## Given request:
Retype all of the material below exactly as it appears, leaving out the pictures.
— Start Records for this exercise —
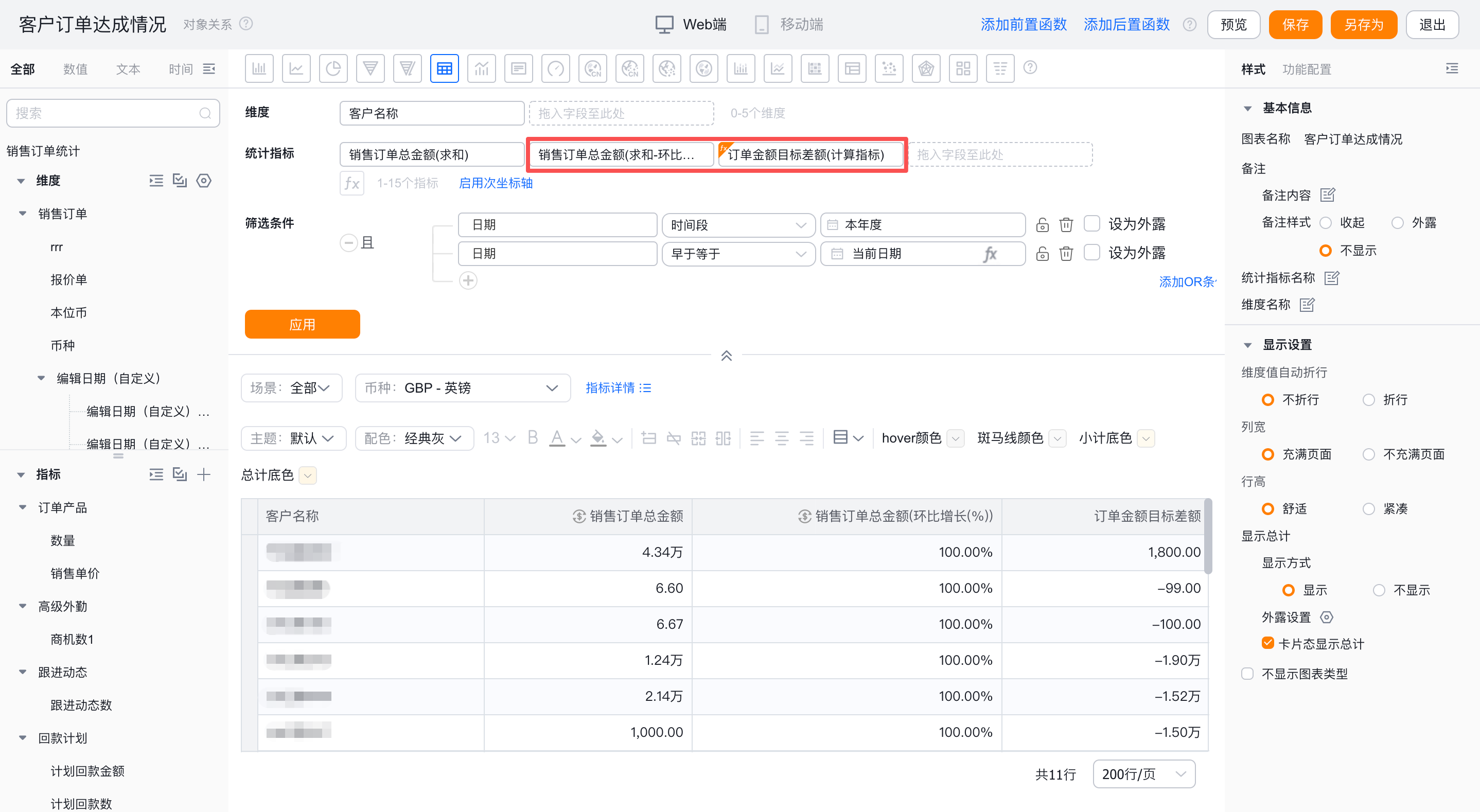Switch to the 数值 field tab

point(75,69)
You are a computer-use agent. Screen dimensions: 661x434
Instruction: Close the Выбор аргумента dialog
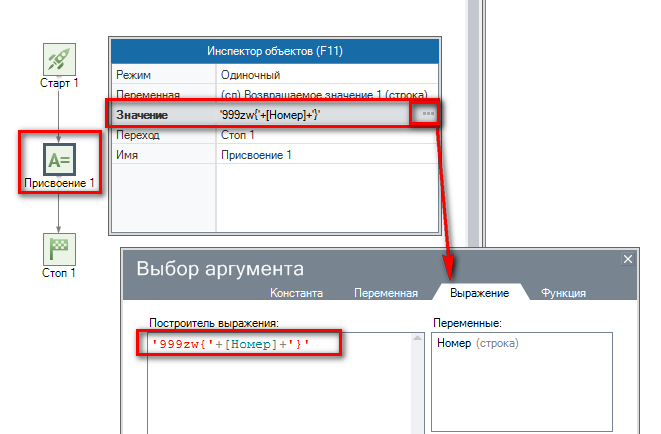pos(628,260)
— End Records for this exercise —
## Task solution:
Switch to the 数值 field tab

point(75,69)
You are a computer-use agent. Screen dimensions: 661x434
Instruction: Close the Выбор аргумента dialog
pos(628,260)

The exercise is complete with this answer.